Maxence and I are back from our roadtrip across the US — still a bit jetlagged, but extremely pleased with how it went. 4,952 miles driven in 17 days through 7 states: in order of appearance, Florida, Alabama, Mississippi, Louisiana, Texas, New Mexico, Arizona, and California. Stupendous landscapes, extremely kind people along the way (except for that one tattooed psycho in a pick-up truck, but that was fun in retrospect), fabulous roadfood, all the ingredients were there to make our vacation precisely the kind of adventure-filled trip we were hoping for.

So, how does one write up such a journey, where does one begin? I could of course transcribe my moleskine notes here, but even I can’t quite make out what I wrote in some places, so I will just go with a collection of thoughts from the road and the table.

– Feed me a burger a day and I’m a happy girl. I didn’t eat a burger a day because quirkier food specialties beckoned, but I would have otherwise, and still managed to gobble up six of them — about six times more than I normally do in a year.

– Put jalapeño in anything and I’ll order it. Especially if it’s a burger, and especially if they add bacon so you can call it breakfast (Tecolote Café in Santa Fe, New Mexico).

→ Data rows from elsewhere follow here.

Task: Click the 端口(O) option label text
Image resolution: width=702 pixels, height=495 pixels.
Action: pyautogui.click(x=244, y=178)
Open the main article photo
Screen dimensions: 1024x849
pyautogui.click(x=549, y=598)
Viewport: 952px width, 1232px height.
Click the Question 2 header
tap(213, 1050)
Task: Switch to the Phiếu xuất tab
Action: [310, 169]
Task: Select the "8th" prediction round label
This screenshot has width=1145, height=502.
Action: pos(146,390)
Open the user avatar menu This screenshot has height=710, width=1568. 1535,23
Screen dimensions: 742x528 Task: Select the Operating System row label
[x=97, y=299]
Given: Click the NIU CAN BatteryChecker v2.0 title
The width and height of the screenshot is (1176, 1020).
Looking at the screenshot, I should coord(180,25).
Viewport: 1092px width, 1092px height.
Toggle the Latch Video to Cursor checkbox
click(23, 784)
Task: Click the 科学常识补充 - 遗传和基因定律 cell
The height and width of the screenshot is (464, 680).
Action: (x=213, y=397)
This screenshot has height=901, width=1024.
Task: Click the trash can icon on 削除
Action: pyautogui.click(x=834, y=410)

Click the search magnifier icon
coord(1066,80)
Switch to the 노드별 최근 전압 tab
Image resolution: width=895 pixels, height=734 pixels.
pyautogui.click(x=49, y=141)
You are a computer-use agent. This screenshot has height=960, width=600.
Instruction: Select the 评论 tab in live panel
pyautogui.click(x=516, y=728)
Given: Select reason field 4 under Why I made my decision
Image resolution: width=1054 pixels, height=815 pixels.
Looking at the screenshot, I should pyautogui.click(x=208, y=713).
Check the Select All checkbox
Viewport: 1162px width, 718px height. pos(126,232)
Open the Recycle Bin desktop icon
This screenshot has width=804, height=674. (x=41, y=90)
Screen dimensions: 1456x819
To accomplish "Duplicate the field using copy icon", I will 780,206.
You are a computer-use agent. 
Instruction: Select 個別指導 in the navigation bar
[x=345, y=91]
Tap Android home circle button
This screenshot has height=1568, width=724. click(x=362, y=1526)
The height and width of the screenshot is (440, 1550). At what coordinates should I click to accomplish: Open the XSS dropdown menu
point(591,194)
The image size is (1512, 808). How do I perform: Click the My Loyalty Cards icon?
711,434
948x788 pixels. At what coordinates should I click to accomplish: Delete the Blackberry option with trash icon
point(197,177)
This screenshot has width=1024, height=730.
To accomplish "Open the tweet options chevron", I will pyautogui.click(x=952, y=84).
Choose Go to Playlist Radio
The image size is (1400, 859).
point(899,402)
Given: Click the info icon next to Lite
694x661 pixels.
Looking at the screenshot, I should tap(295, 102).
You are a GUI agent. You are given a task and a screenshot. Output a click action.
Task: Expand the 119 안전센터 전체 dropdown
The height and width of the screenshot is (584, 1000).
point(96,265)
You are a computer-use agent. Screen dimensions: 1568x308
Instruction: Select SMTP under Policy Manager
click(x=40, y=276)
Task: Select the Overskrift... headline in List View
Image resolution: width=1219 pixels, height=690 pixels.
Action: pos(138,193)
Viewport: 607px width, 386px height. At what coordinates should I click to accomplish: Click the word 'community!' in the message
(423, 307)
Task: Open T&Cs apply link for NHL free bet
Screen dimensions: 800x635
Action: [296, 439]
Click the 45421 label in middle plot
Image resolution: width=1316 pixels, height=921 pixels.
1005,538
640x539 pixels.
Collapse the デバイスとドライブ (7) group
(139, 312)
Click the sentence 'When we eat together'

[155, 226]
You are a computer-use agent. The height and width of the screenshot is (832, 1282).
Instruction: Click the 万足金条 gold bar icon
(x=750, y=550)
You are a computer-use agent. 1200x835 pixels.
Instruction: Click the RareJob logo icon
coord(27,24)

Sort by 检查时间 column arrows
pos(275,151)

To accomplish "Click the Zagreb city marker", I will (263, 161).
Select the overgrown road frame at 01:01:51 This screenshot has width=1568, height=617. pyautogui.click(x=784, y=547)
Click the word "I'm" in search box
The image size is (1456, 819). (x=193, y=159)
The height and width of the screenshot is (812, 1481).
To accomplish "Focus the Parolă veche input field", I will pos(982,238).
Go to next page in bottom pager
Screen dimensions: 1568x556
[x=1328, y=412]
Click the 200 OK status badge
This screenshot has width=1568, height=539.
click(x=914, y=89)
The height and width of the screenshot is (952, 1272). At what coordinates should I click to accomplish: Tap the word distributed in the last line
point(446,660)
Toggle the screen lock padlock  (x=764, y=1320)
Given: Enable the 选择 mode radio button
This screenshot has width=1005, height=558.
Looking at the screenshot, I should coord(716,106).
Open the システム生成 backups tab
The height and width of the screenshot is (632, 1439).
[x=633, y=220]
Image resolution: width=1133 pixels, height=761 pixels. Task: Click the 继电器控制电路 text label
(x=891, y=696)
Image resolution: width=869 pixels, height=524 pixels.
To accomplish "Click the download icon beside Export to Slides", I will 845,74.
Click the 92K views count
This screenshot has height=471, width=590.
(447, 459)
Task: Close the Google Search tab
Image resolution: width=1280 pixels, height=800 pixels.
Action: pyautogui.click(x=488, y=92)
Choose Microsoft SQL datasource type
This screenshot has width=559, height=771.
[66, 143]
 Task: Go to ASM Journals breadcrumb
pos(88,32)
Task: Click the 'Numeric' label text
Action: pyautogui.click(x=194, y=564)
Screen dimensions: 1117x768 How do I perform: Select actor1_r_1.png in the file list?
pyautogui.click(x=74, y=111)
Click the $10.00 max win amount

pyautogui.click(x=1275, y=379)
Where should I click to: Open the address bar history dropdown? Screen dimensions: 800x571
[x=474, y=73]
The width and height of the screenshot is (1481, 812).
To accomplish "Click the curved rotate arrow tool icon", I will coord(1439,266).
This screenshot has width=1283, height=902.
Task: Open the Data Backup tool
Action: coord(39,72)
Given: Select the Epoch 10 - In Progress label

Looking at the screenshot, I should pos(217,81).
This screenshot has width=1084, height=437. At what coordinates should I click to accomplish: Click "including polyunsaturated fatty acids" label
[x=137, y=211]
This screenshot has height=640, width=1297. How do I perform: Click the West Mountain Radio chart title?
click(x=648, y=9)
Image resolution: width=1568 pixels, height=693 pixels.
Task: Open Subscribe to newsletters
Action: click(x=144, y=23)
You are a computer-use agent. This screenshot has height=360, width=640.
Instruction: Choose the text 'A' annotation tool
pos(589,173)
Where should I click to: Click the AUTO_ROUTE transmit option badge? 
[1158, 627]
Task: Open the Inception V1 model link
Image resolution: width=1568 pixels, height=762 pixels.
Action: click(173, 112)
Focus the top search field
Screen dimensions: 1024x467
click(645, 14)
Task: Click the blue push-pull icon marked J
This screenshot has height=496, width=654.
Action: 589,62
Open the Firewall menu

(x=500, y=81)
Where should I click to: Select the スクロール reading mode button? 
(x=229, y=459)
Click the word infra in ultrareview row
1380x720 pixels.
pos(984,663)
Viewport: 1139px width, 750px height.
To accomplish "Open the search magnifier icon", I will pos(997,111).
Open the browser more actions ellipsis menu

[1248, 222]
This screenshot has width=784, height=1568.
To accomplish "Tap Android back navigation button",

– Put crawfish in anything and I’ll order it. Driving through Louisiana, I thought I might just turn into one. I would have become the world’s first crawfish who blogs.

Fresh boiled peanuts are good. They burn the tips of your fingers if you’re sitting on the passenger seat and are hence the appointed boiled peanut peeler, but their flavor, which comes closer to that of edamame (green soybeans) than that of dry roasted peanuts, will make it worth your while. We got ours from a roadside stand in Florida, where the lady’s eyes clouded with worry when we told her about the trip we were taking: she warned us against the many dangers of the road ahead (bandit hitch-hikers in particular) and gave us perfectly ripe Georgia peaches that made our hands smell like cotton candy afterwards.

Ice-cream always tastes better if someone crushes good stuff into it (say, cookie dough, peanut butter cups, Oreo cookies, or mini-marshmallows) on a cold stone while dancing to disco music (Amy’s ice-cream, Austin, Texas).